Copy out, word for word, everything from the row containing "Given: Click the" down to the last of the rows below.

------------------------------------------------------------

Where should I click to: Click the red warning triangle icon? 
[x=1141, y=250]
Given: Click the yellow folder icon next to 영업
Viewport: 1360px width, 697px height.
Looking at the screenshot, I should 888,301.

------------------------------------------------------------

WRITTEN RESPONSE:
Given: Click the yellow folder icon next to 영업
Viewport: 1360px width, 697px height.
Looking at the screenshot, I should 888,301.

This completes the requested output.